There have likely been more words written about the use and misuse of instrumental variables than exist atoms in the universe. When I was starting out in grad school, almost all of our methods education came in the context of experiments. Instrumental Variables were treated like a compliance problem. A researcher ran an experiment, but some people decided not to comply with treatment for some reason which led to missing values. By using the random assignment as an instrument for treatment, the researcher could find the Complier Average Treatment Effect (CATE). Without doing anything other than analyzing the experiment based on the intention to treat (ITT), the researcher would get an estimate that would be smaller and noisier. The CATE can be defined as:

$$CATE = \frac{ITT}{Pr(compliers)}$$ Importantly, the CATE does not equal what the researcher is really interested in, which is the Average Treatment Effect (ATE) unless the researcher got very lucky and the ATE for non-compliers is identical to the CATE. Incidentally, this probability has measure zero at least practically speaking.

Of course, most of the time IV is considered in the case on non-experimental data for which the researcher plans to use a regression analysis and where there is a worry about an endogenous regressor. In this context, regression estimates will measure only the magnitude of association, but not the magnitude and direction of causation needed. Not great!
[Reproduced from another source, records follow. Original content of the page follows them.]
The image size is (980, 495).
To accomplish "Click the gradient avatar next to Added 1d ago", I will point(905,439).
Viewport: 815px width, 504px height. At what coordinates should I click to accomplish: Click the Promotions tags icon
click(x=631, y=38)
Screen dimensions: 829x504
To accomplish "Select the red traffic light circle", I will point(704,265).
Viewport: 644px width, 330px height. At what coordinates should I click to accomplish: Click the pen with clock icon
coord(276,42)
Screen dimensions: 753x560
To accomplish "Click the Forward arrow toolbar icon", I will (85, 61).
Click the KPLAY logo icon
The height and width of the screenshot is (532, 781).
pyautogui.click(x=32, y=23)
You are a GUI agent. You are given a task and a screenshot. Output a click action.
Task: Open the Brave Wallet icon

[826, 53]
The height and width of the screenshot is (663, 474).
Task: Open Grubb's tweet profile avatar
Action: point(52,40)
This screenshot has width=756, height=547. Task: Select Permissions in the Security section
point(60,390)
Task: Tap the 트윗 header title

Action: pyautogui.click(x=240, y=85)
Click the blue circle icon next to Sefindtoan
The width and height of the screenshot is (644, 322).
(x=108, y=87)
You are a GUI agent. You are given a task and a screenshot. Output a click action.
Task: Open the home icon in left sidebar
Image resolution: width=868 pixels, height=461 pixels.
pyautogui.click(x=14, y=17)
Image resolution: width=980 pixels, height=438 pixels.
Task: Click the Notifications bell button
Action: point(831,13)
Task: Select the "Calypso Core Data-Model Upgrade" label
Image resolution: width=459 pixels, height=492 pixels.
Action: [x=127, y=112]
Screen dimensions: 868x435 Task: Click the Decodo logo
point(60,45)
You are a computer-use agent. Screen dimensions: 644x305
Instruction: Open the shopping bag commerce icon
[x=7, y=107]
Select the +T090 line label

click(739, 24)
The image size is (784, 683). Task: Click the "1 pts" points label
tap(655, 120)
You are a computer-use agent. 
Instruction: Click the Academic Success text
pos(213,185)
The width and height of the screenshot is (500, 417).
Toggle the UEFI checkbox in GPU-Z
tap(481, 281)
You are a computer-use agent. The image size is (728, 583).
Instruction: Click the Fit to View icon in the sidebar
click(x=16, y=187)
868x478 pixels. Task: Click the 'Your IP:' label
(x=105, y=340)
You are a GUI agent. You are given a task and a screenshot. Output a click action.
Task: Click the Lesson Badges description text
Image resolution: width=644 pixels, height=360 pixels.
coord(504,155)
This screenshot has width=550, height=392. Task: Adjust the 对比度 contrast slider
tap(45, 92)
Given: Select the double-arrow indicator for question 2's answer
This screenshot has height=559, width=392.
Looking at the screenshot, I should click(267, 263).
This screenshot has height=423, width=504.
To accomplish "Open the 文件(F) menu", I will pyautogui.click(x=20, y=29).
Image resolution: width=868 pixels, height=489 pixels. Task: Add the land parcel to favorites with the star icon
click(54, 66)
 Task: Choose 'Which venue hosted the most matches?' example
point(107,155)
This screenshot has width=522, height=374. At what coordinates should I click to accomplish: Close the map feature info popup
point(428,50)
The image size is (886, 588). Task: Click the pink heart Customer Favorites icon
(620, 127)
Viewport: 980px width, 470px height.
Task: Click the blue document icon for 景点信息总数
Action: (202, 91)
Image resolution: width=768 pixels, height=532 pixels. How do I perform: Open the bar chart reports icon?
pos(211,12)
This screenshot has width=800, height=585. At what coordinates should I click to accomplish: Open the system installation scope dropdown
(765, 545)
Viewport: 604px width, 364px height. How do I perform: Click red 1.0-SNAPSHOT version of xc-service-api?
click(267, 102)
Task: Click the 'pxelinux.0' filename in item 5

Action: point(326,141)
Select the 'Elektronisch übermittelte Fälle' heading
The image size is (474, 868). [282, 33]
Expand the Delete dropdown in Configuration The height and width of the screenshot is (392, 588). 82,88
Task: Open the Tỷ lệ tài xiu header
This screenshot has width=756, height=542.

In this context, IV a common strategy to get the Local Average Treatment Effect (LATE), for which the most common estimation strategy is two stage least squares (2SLS). However, we can still use the reduced form division estimator and it is sometimes useful for pedagogical reasons. Consider the following example from Cameron and Trevedi (2005).

Suppose there is a data generating process (DGP) defined as follows:

$$\begin{aligned}
Y &= 0.5X + u

X &= Z + v
\end{aligned}$$

where z is $N(2,1)$ and $(u,v)$ are jointly standard normal with a correlation between them of 0.8. In R, we can rely on a formula for bivariate joint normality to simulate this scenario.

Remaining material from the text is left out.